Marco Polo
- Players: 2 or more
- Setup time: Minimal, less than 1 minute
- Playing time: No limit, dependent
- Chance: Low
- Skills: Swimming; sound localization; silence;

= Marco Polo (game) =

Game of tag played in a swimming pool

Marco Polo (/ˈmɑrkoʊ ˈpoʊloʊ/) is a form of tag played in a swimming pool.

==Rules==
One player is chosen as "it". That player, with closed eyes, tries to find and tag any one of the other players, relying on hearing to find someone to tag. The player who is "it" shouts "Marco" and the other players must all respond by shouting "Polo", which the "it" player uses to try to find them. If a player is tagged, then that player becomes "it". If "it" suspects that a player has left the pool, they can shout, "fish out of water!" and the player who is out of the pool becomes the new "it".

==History==
The game shares its name with the 13th-century Italian trader and explorer Marco Polo.
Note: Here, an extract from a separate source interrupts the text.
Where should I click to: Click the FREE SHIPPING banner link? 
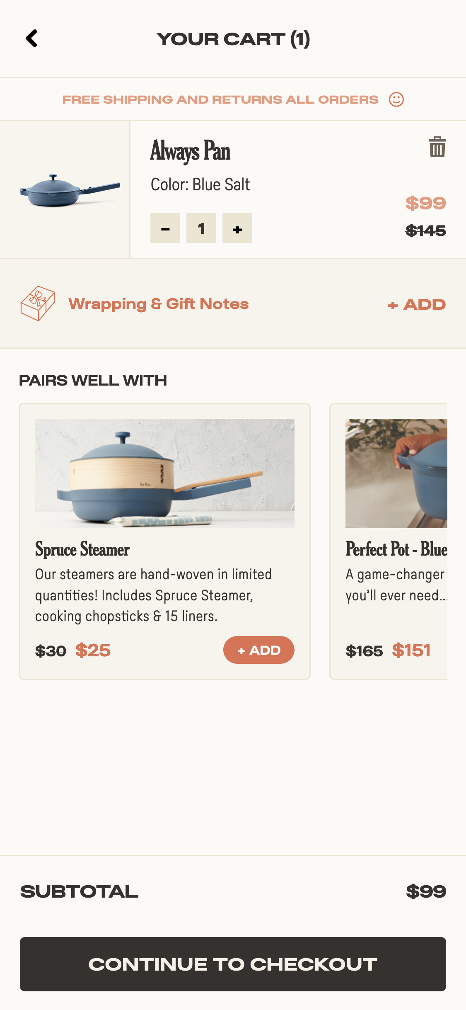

There does not appear to be any real connection between the game and the explorer of the same name. According to one whimsical explanation, "legend has it that the famed explorer didn't have a clue as to where he was going", this being reflected in the "it" player's behavior. Although water polo is another popular pool game, the name "Marco Polo" is unrelated.

The game is thematically similar to blind man's buff, an essentially identical game played on dry land that dates back to at least the 16th century. Marco Polo was known as a water game in America by the 1960s. Between 1965 and 1970, some respondents to a Dictionary of American Regional English survey, when asked to name a game played in the water, responded with "Marco Polo". By the mid-1970s, the game had spread and become very popular in swimming pools frequented by expatriates living in Hong Kong.

In modern times, Marco Polo is played worldwide. There are many regional variants of the game, with names such as mermaid on the rocks and alligator. The term "Marco Polo game" is sometimes used to describe an online game where a similar call-and-response system of gameplay is adopted.

==Analysis==
Marco Polo is an "easily modifiable game", and is based on the notion of call-and-response. Marco Polo is a location-based game because players are confined to a set space and because players must locate each other using auditory clues. Encyclopedia of Play in Today's Society argues "there is bipolarity in the reversal of roles ... there are repeated actions, a routine to be repeated, rules to be observed, and verbal signs to be used". Playing this game can allow children to experiment with different social roles; they may learn what it means to be an outcast in the role of "it" (isolated, confined to a space, and unable to see others). According to the Nevada Regional Medical Center, "Marco Polo is not only fun; it can be a good workout. It also puts less stress on your bones and joints because the water makes your body float."